There were no other writers in her family (dad was a customs officer, mum a housewife and singer) and Glaister says she always believed that writing was "something too special, too out of reach". One of her great pleasures since becoming an established novelist was to meet Margaret Drabble, whose novel The Millstone (along with Dickens, horror novels and cereal packets) was her preferred girlhood reading.

Not until her early thirties, when Glaister was into her second marriage and pregnant with her third son, Leo, did she begin work on Honour Thy Father, while the baby napped. The writing came effortlessly - she calls it "dreaming on to paper". Glaister is convinced that although childbirth left her "in a peculiar state of mind", it also lent her a "heightened perceptiveness". (She's almost tempted to get pregnant again.) The novel walked away with both a Somerset Maugham and a Betty Trask award.

Not afraid of the odd pram, or Fisher Price garage, in the hallway, Glaister maintains that "domesticity and creativity" are the perfect match. "You have to be prepared to live in chaos," she says, "but living in a pigsty is OK if you're achieving something."
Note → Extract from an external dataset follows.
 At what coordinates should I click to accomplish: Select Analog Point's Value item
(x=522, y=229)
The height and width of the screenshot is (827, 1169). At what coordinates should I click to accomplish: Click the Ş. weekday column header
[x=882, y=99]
Young families and teenagers often feature in the more disturbing of Glaister's novels. "There are so many strange things going on in families, particularly the love/hate you can feel for the same person," she explains. Whether it's post-natal husbands and wives, mothers and babies, or parasitic siblings, her technique is to exaggerate the irritation and disgust we all feel for each other. In the brilliant Digging to Australia, she even gives the adolescent heroine (just into sanitary towels, just out of Blue Peter) a naturist grandfather.

Glaister may have had to discard a couple of husbands en route, but for the first time in her writing career she has her own study. There's room enough to do yogic headstands - "it gets the blood moving" - and privacy enough to speak her ideas out loud. Sheffield's Botanical Gardens are a good place for that, too.
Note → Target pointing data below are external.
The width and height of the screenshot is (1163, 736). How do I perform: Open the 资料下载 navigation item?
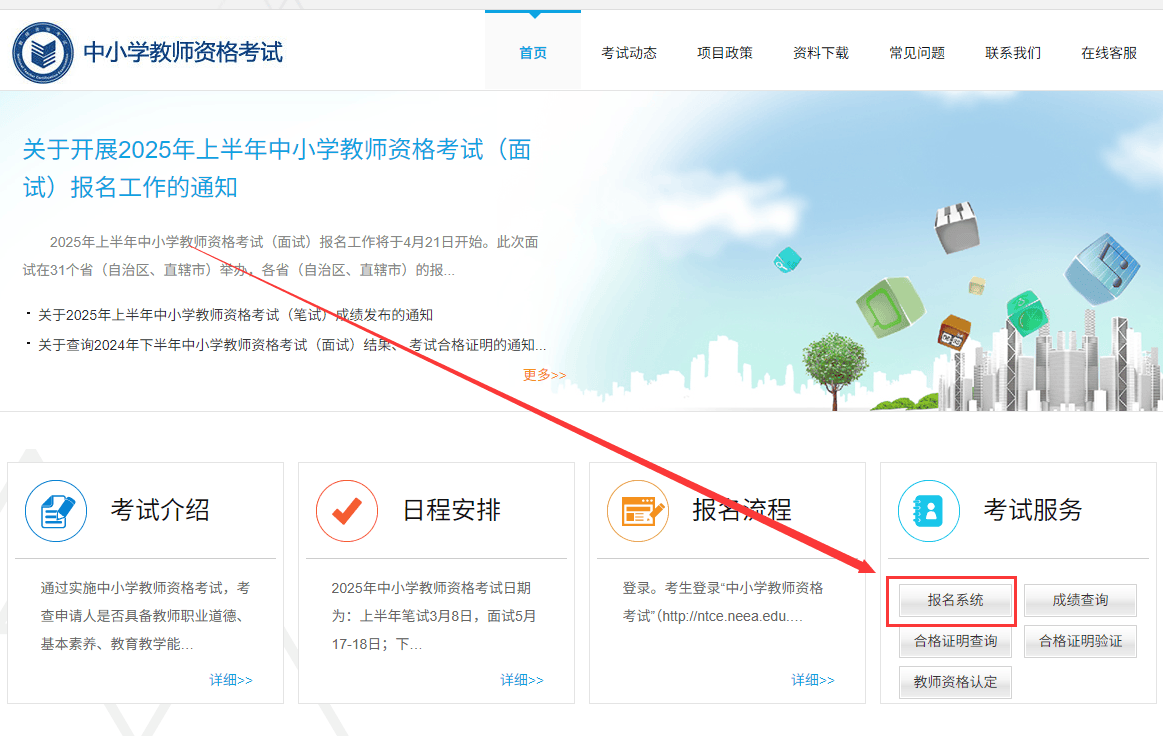click(821, 53)
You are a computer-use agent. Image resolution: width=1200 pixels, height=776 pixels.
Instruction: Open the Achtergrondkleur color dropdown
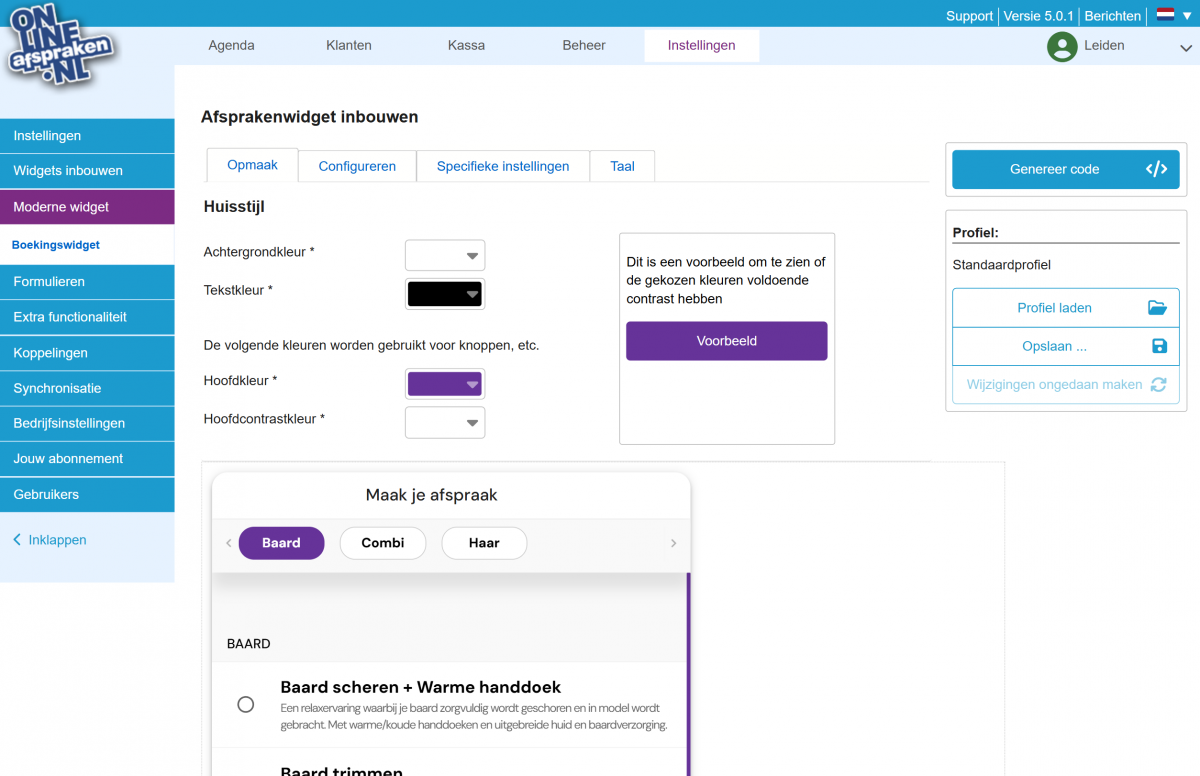coord(445,256)
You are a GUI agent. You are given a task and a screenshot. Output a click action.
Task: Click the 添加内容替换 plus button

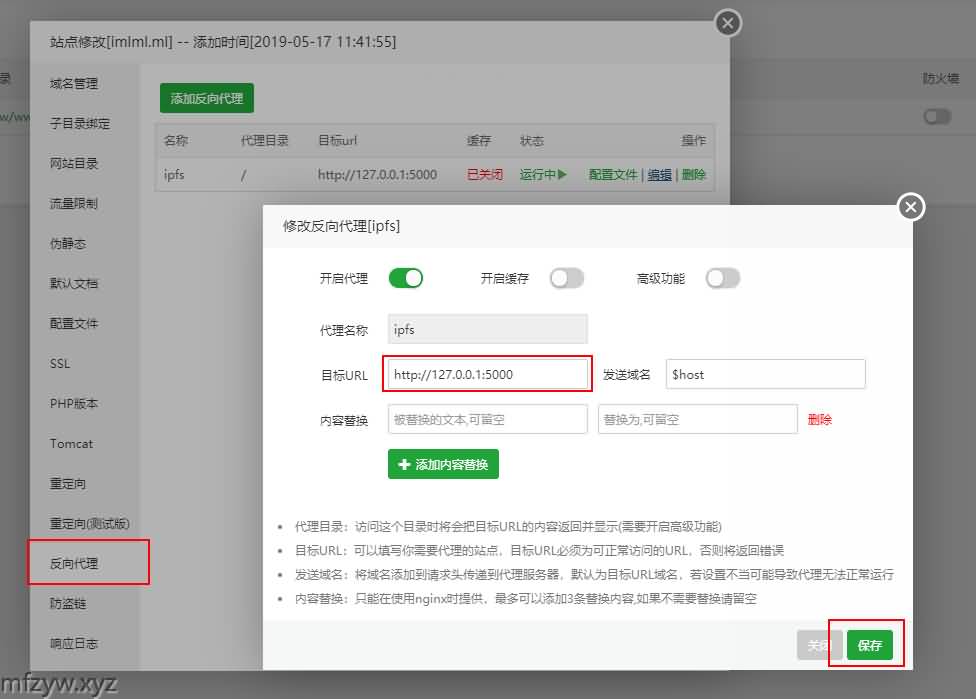[443, 465]
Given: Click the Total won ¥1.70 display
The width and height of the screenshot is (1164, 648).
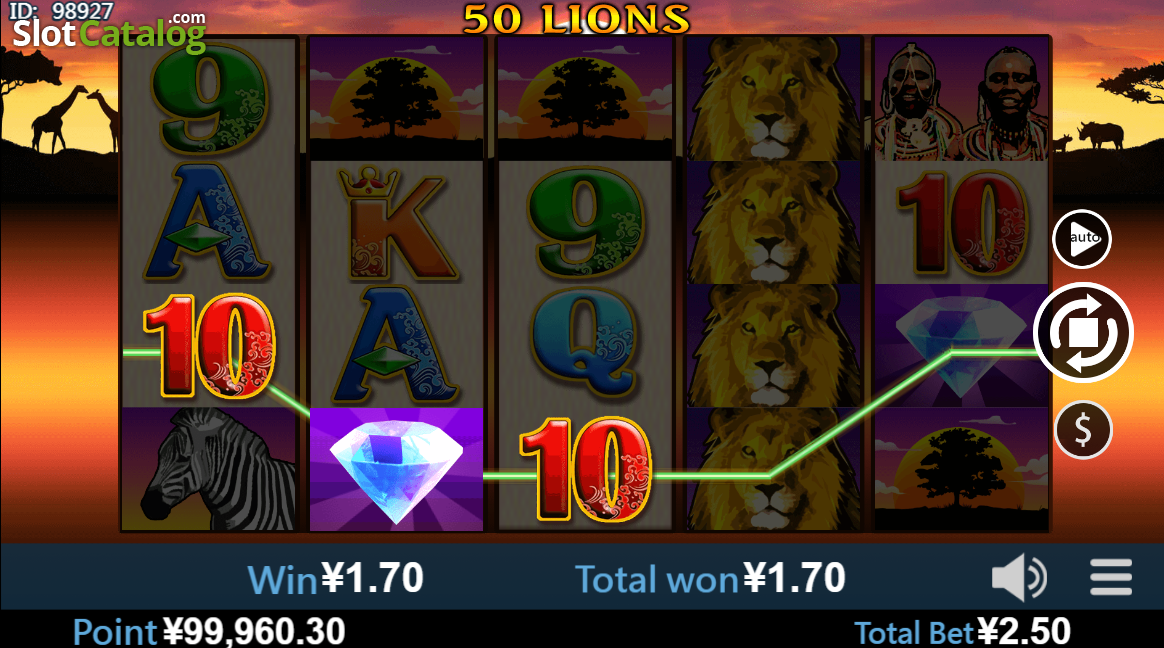Looking at the screenshot, I should tap(710, 578).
The gardens certainly helped with Sheer Blue Bliss. One of the central characters is Patrick Mount, an eccentric visionary in 1940s Derbyshire who develops an arcane philosophy based on the pleasure- enhancing properties of plants. The book drips deliciously with wet lettuces, rhubarb leaves and potent sex: "I was interested in the idea of a guru without followers."

In the past, Glaister says she was at the whim of ideas blasting through her. Sheer Blue Bliss "came from an altogether different place ... I poured myself into the story rather than the other way around." She sounds unusually satisfied with the book, pleased that she had more time to think about the actual writing. "It's a lovely feeling doing anything that comes out the way you planned, whether cooking a meal or painting a room."

Lesley Glaister has every reason to look cheerful. Her novels may flirt with the macabre, but the only thing that goes bump in the night is her partner of the last two years, the Orcadian poet Robert Greig. I didn't get to meet him, but I suspect he has a beard.

Lesley Glaister, a biography

Lesley Glaister was born in Wellingborough in 1956. Brought up in Suffolk, she dropped out of university to live with her future husband in a caravan. When their life of self-sufficiency failed to work out, the couple moved to Sheffield where he took a degree and she had babies. They split up, she met someone else, gave birth to a third son, and started work on Honour Thy Father. In 1989 she took part in an Arvon Foundation school, where Hilary Mantel was so impressed by her work that she introduced her to her agent. Glaister's novel was sold to Secker, and won Betty Trask and Somerset Maugham awards. Since then she has written Trick or Treat (1991), Digging to Australia (1992), Limestone and Clay (1993), Partial Eclipse (1994), The Private Parts of Women (1996) and Easy Peasy (1997). She lives in Sheffield and teaches writing at Sheffield Hallam University. Her eldest son has just left home.